(Stored data entries)
"""

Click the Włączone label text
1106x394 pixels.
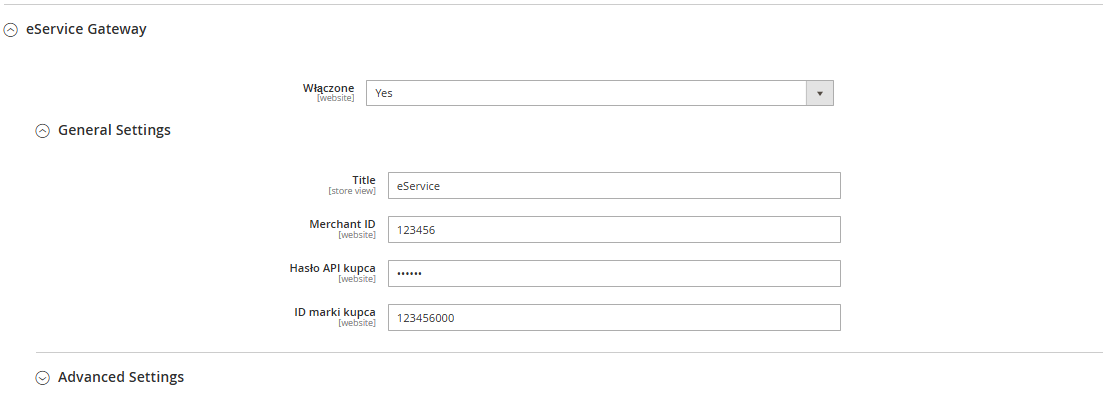tap(329, 88)
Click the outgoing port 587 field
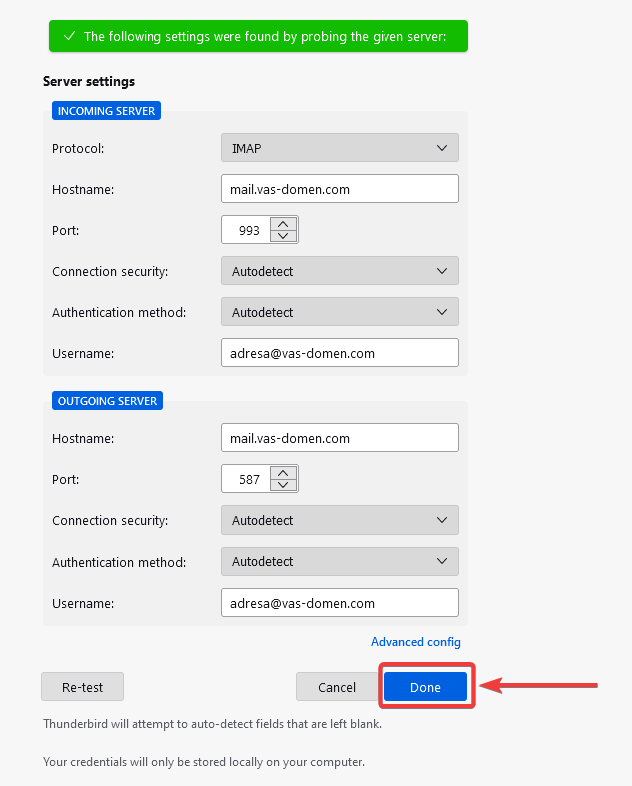Image resolution: width=632 pixels, height=786 pixels. [x=246, y=479]
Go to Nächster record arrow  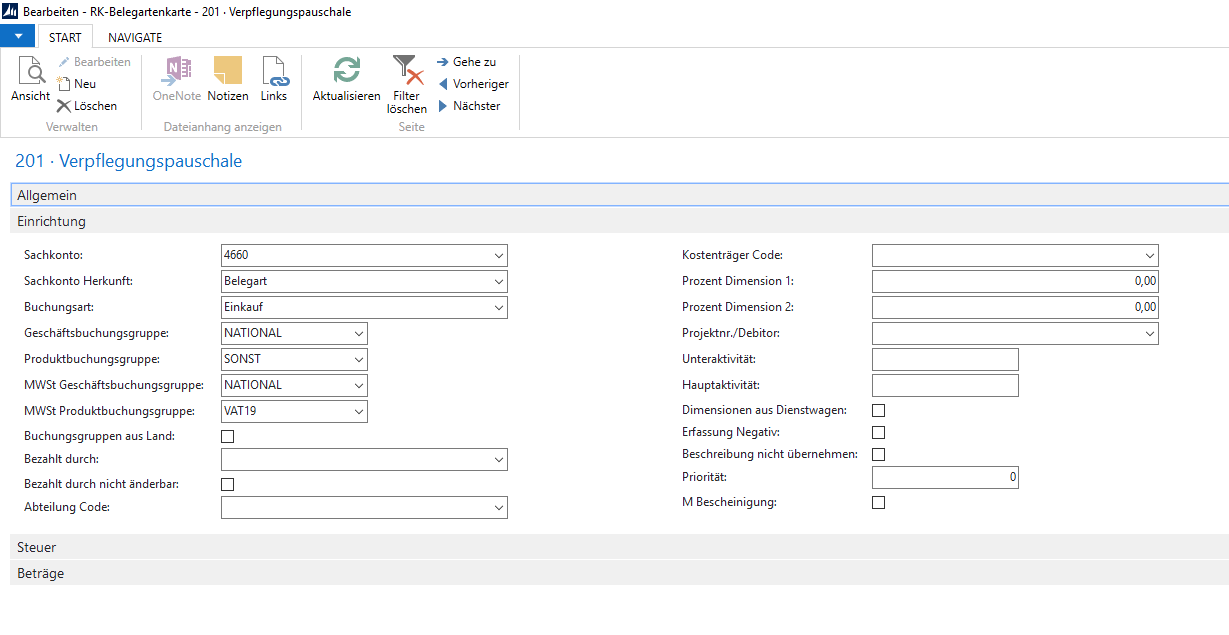[443, 106]
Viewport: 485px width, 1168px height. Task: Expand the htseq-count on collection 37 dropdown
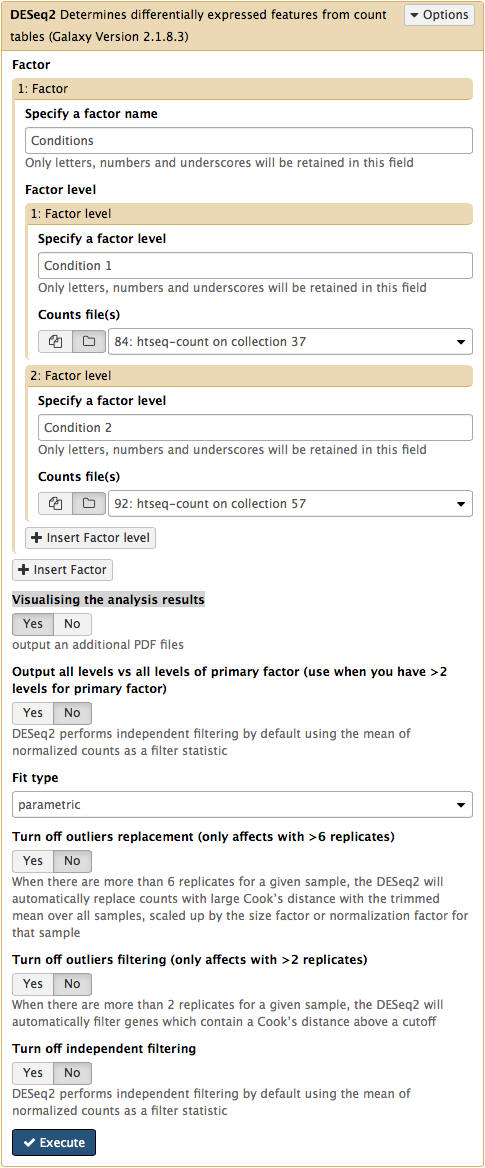coord(291,342)
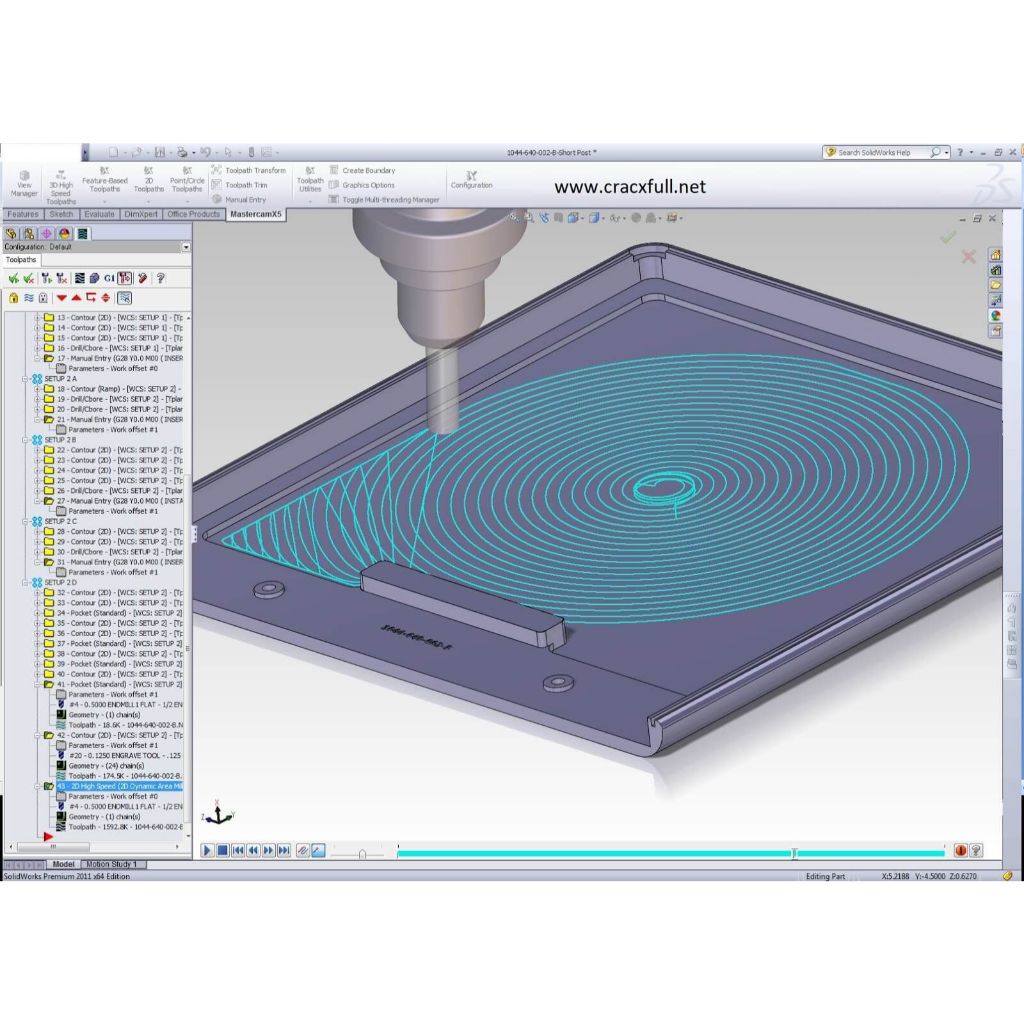The image size is (1024, 1024).
Task: Click the green accept checkmark in viewport
Action: tap(948, 237)
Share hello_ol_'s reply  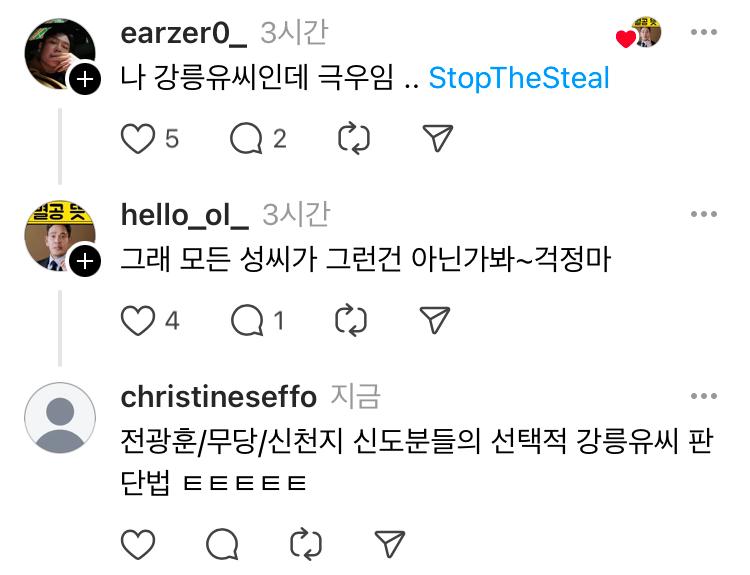(434, 320)
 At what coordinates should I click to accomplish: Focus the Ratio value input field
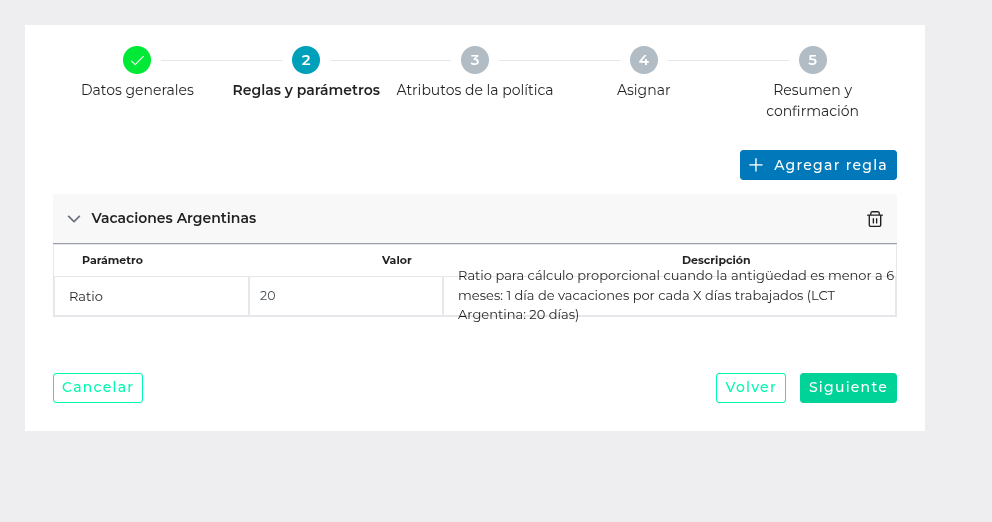tap(345, 296)
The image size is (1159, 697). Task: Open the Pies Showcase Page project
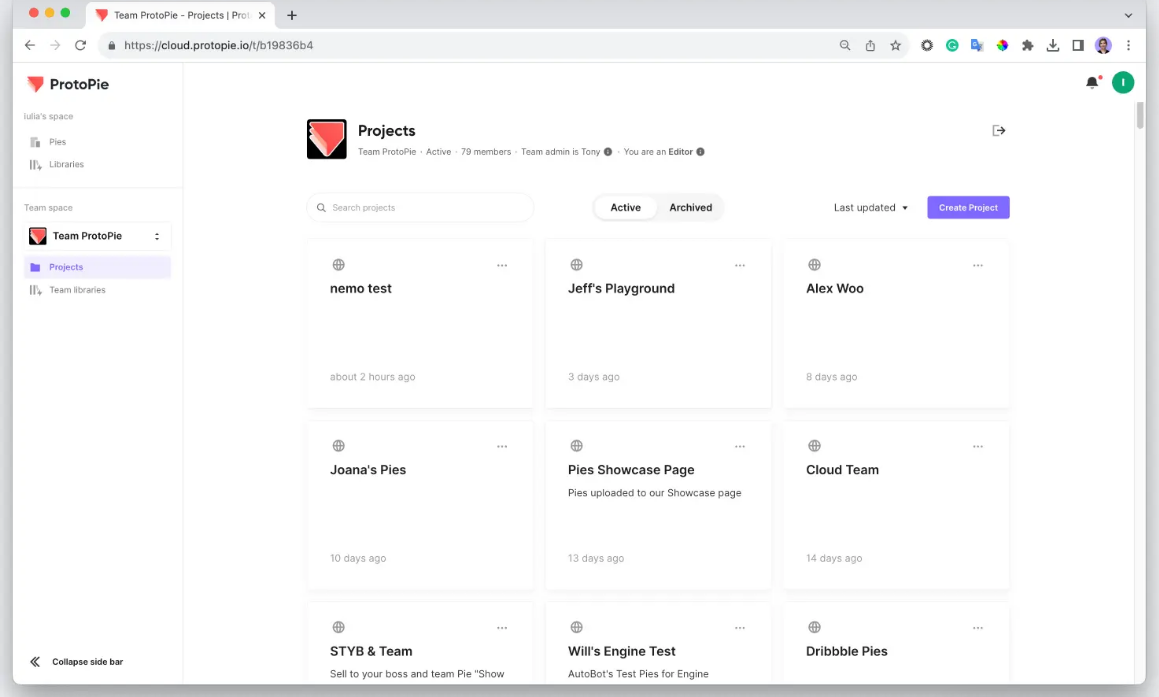pyautogui.click(x=631, y=470)
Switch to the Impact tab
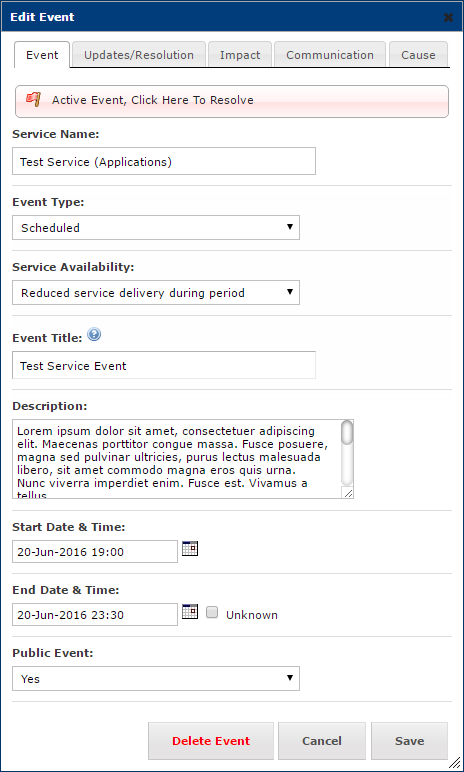Screen dimensions: 464x772 click(x=240, y=55)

"""

> [TASK STATEMENT]: All lines from the one containing "At what coordinates" through the final line of the records are to be retyped exactly; no other lines and no pictures are to be included.

> [ANSWER BOX]:
 At what coordinates should I click to accomplish: Focus the Ratio value input field
tap(345, 296)
The image size is (1159, 697). Task: Open the Pies Showcase Page project
pyautogui.click(x=631, y=470)
Switch to the Impact tab
Screen dimensions: 464x772 click(x=240, y=55)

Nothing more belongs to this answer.